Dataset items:

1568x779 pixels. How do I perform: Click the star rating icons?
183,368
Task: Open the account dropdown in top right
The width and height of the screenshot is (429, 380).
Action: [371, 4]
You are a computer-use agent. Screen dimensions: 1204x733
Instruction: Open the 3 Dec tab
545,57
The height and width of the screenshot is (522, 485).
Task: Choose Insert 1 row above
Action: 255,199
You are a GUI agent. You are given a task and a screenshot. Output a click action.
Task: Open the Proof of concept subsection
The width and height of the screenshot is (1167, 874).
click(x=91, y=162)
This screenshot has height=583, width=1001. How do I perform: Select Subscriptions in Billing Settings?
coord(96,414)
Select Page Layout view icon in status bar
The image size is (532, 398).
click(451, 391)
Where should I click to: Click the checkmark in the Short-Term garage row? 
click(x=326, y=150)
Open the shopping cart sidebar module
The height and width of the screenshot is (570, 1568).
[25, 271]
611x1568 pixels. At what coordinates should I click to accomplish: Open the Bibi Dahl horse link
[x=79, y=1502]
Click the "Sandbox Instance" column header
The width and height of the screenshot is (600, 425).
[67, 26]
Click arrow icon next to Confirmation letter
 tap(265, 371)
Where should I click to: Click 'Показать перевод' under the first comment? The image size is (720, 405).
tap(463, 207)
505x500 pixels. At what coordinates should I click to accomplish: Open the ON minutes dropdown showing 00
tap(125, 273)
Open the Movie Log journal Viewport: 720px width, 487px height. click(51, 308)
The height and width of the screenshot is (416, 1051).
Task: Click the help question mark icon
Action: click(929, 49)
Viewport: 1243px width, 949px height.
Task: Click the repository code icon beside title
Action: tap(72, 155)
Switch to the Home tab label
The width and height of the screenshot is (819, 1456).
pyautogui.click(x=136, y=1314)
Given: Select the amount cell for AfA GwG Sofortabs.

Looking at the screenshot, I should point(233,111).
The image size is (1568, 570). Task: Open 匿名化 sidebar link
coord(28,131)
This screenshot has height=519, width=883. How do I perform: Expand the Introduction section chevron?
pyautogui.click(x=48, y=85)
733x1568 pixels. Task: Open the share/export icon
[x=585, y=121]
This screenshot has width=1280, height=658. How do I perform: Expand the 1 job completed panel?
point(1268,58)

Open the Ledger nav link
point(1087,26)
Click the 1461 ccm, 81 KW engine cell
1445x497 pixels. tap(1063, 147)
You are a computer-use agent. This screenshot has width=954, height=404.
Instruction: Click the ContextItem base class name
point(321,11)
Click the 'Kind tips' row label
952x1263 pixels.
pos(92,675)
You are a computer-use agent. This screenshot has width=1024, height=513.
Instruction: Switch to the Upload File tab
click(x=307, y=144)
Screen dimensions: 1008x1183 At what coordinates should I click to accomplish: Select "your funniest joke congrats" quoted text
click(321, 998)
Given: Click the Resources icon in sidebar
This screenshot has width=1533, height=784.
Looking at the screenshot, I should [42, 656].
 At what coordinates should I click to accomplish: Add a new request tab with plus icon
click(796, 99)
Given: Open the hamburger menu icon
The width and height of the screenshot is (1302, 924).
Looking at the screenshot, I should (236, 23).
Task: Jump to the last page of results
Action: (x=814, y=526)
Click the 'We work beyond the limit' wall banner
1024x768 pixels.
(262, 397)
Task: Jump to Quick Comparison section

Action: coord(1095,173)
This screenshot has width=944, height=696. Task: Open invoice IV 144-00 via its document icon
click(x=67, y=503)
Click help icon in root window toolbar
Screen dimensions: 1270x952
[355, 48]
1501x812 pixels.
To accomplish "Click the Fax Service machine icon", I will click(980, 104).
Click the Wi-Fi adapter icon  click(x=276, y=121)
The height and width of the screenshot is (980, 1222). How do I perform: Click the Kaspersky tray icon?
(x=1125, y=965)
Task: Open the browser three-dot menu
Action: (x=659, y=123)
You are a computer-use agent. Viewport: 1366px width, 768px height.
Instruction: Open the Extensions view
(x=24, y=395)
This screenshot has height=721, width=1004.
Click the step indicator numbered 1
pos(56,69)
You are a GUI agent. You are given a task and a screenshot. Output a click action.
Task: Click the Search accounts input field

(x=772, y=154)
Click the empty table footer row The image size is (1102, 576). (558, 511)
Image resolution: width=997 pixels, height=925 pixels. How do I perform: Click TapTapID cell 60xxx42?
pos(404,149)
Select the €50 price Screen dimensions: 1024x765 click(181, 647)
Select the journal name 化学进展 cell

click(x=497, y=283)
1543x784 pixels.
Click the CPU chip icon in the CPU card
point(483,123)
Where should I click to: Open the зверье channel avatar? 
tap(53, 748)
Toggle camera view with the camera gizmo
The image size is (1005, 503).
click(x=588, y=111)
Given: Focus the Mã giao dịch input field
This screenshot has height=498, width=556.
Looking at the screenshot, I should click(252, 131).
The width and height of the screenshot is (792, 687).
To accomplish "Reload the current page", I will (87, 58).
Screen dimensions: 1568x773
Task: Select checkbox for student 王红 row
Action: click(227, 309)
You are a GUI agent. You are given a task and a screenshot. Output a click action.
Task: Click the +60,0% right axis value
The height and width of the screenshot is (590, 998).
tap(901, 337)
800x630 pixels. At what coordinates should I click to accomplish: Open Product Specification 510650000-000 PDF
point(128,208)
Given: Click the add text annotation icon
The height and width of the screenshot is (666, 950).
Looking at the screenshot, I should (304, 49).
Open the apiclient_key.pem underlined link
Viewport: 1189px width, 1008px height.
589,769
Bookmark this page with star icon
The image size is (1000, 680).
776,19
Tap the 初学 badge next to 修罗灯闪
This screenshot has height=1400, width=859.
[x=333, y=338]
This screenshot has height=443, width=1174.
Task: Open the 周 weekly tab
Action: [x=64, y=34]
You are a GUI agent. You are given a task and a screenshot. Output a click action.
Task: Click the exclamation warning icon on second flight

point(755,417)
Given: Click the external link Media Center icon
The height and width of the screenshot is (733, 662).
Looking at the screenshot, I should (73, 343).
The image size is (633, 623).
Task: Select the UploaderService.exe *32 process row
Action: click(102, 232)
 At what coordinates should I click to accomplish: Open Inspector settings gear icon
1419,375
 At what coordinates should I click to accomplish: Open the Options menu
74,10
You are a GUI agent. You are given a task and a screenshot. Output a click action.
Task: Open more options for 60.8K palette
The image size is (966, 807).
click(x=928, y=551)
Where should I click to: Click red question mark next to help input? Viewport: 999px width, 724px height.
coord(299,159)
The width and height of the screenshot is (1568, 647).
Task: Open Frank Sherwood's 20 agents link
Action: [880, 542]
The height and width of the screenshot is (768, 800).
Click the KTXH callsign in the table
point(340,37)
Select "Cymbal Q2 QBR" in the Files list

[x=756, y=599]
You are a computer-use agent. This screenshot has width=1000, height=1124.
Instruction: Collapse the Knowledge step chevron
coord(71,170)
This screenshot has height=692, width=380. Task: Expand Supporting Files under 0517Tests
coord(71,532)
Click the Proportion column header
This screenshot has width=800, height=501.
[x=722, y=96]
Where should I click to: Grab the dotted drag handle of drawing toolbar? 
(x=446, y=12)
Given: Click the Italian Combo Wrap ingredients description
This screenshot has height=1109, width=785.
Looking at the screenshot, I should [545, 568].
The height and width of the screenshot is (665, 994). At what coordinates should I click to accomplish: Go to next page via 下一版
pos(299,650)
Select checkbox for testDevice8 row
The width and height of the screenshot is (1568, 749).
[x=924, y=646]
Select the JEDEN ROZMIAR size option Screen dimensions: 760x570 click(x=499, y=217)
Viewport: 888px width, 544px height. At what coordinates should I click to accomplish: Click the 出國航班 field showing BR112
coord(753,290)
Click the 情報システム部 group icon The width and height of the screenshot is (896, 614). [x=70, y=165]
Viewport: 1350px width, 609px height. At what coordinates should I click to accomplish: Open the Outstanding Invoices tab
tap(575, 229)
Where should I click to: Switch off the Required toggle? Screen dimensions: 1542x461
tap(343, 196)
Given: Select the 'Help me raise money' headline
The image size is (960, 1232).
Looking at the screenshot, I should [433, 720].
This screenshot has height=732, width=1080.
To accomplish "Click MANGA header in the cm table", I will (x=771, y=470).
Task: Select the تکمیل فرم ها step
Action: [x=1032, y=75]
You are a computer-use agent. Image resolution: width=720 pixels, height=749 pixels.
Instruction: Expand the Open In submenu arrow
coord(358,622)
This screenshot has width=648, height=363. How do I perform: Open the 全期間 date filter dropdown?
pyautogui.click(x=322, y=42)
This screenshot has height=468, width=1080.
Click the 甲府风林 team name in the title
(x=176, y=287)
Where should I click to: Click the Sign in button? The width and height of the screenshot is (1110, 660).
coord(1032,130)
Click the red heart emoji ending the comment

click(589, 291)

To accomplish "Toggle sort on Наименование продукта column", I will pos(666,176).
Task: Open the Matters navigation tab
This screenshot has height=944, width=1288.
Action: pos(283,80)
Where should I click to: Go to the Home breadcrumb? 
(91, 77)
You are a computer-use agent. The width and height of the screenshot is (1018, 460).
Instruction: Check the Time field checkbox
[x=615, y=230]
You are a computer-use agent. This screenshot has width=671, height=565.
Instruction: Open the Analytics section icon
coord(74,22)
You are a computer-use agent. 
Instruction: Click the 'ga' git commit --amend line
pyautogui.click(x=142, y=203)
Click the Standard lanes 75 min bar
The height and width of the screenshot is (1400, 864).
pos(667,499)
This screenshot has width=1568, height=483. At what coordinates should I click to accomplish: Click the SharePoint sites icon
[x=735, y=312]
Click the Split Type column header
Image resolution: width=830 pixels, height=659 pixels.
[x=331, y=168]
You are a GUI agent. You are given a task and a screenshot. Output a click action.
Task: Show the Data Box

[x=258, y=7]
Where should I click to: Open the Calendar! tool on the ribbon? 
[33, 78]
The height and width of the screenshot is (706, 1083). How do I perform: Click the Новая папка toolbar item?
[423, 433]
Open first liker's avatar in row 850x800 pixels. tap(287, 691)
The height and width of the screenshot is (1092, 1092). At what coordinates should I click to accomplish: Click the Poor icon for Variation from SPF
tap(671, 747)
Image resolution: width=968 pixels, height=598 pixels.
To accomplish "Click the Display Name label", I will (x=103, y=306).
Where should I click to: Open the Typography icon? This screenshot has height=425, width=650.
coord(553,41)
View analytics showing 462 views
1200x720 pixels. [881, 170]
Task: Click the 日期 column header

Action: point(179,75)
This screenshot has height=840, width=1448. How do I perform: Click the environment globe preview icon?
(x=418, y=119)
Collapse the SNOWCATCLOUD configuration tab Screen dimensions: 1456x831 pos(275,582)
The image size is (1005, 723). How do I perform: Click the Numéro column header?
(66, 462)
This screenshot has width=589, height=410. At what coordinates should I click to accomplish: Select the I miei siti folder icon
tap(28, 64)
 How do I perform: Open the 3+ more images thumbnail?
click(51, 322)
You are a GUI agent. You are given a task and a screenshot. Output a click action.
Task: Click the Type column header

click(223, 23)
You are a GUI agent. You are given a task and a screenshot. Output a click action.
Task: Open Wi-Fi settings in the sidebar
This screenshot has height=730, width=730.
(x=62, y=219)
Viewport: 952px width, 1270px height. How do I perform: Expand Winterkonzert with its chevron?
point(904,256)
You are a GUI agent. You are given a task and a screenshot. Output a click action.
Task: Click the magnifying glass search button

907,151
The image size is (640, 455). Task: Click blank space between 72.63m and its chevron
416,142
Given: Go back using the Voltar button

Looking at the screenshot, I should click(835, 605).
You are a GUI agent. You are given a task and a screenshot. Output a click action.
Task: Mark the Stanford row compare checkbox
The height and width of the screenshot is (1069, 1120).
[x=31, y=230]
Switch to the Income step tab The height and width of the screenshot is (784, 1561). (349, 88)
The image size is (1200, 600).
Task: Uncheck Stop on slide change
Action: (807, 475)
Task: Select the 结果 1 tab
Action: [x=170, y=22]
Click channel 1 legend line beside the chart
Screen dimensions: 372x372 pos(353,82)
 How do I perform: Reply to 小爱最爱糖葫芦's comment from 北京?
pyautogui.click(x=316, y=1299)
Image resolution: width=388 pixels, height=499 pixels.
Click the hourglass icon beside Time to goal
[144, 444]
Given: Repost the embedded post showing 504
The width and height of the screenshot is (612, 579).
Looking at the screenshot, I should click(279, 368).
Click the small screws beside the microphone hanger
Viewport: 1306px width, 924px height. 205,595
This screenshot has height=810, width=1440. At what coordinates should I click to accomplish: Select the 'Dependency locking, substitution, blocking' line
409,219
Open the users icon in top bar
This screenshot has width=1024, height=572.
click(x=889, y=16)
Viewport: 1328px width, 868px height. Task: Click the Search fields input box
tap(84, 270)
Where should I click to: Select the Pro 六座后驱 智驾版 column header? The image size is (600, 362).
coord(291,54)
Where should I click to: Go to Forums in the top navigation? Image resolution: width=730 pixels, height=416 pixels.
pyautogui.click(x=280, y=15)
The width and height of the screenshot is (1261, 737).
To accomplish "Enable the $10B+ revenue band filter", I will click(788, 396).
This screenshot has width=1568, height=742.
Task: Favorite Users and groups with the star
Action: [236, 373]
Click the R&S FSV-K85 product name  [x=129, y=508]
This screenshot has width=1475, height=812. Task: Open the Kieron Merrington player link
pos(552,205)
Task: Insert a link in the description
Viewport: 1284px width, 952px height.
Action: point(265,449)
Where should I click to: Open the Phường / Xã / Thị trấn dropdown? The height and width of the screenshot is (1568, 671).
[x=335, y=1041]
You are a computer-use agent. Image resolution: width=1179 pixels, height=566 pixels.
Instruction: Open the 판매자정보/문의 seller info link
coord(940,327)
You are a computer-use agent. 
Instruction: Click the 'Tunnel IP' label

■ Task details ■
Check each line above for the word "right" and copy the ones that have it.

■ Task solution ■
Task: Open the account dropdown in top right
Task: Click the +60,0% right axis value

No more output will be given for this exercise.